**Work instruction**. All lines that hold the string "agent" should be copied. Find them in the listing below.

**Provided records**.
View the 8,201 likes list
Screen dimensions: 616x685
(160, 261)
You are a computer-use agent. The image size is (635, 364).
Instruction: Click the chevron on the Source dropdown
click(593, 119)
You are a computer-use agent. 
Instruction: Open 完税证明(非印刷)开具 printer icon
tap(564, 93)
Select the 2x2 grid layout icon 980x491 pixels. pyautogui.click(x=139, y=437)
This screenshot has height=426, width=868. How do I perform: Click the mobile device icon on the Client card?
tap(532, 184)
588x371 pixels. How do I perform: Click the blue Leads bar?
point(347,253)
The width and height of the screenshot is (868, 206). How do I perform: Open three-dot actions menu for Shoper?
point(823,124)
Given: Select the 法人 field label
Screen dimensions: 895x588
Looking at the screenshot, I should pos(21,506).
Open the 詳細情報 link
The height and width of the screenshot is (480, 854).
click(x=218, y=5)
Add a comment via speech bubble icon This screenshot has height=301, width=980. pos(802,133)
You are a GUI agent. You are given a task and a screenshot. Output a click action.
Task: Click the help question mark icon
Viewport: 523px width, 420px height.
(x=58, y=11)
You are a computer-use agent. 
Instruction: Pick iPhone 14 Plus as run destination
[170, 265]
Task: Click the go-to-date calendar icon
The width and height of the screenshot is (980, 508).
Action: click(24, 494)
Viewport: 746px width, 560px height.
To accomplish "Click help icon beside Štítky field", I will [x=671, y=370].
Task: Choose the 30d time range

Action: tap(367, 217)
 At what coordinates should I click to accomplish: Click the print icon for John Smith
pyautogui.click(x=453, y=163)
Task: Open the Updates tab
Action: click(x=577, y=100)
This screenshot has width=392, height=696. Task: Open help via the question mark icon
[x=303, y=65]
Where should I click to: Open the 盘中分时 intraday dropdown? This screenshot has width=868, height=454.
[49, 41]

**Task answer**.
You are a computer-use agent. The image size is (635, 364).
You are a computer-use agent. 
You are a GUI agent. You are given a task and a screenshot. Output a click action.
You are a computer-use agent. 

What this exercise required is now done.